Rescher talks of reality as if it were totally obvious. Whatever appears to be real is real. If I see a table and I put my hand on that table, then the table is a real appearance. What else could it be? If I grabbed the table with my hands then I can be quite certain that the table is material, a corporeal object just as my hand is.

I could go along with Rescher, since his of philosophy corresponds to my naïve intuitions that I am corporially real and so are the objects of my experience. Or perhaps on deeper philosophical reflection I might at the very least question the supposition of the given and examine what is meant by material designation. Is what is material unshakeably real, or is it a natural hypothesis, an axiomatic supposition, or even just a useful fiction.

Historically, the Presocratics uniformly rejected naïve belief in experienced reality. After all, why would there be any need for philosophy if the world was exactly the way we suppose it to be? Some argued underlying substances, or elements, or atoms which could either be corporeal or more flexibly non-corporeal.
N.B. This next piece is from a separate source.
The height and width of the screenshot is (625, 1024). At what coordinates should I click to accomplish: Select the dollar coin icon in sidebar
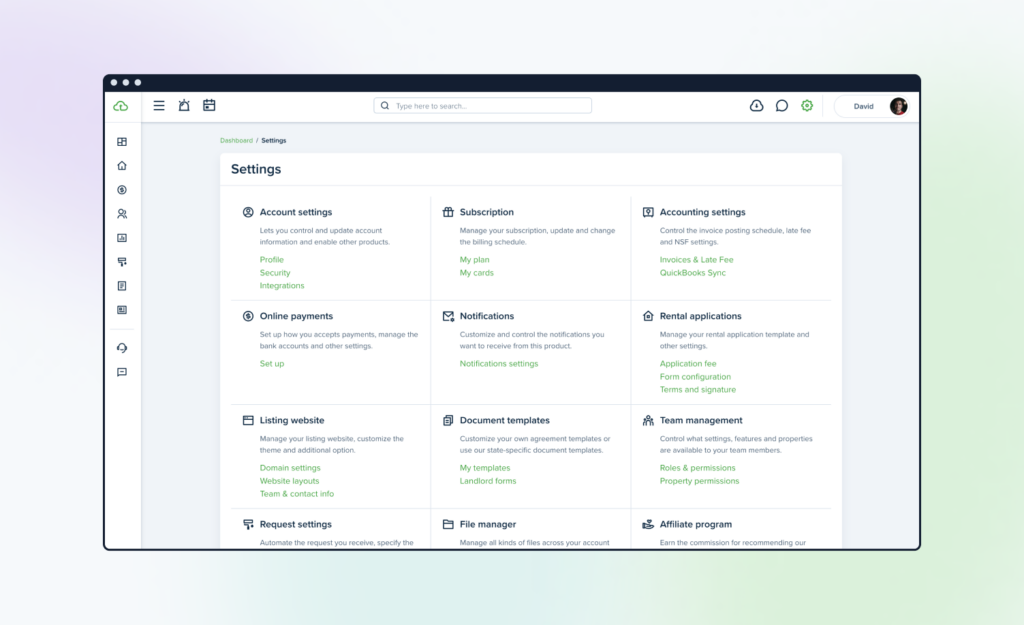pos(122,190)
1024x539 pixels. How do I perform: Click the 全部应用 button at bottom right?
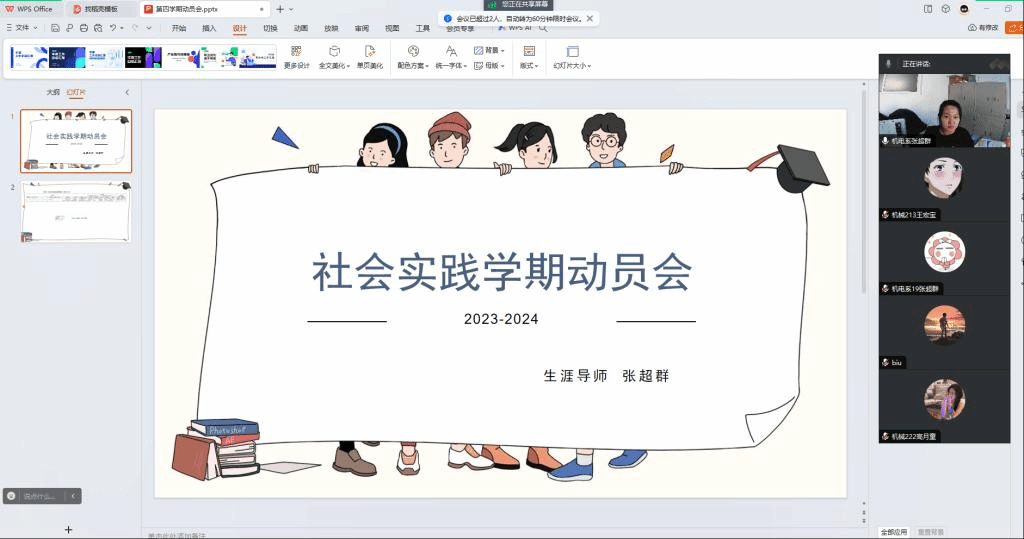tap(893, 532)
Likewise, the entire premise of any science is that the scientific world is something different than what we imagine our world to be. There are a multitude of scientific worlds, quite unintuitive until instrumentally observed and measured at different scales. As the Pythagoreans said, scientific worlds can only be known through mathematics.

Instead of choosing a reality, or uncritically falling into the one and only reality, can't I with due respect just temporarily assume one or another of the foundational axioms presented or discovered, and have access to many realities?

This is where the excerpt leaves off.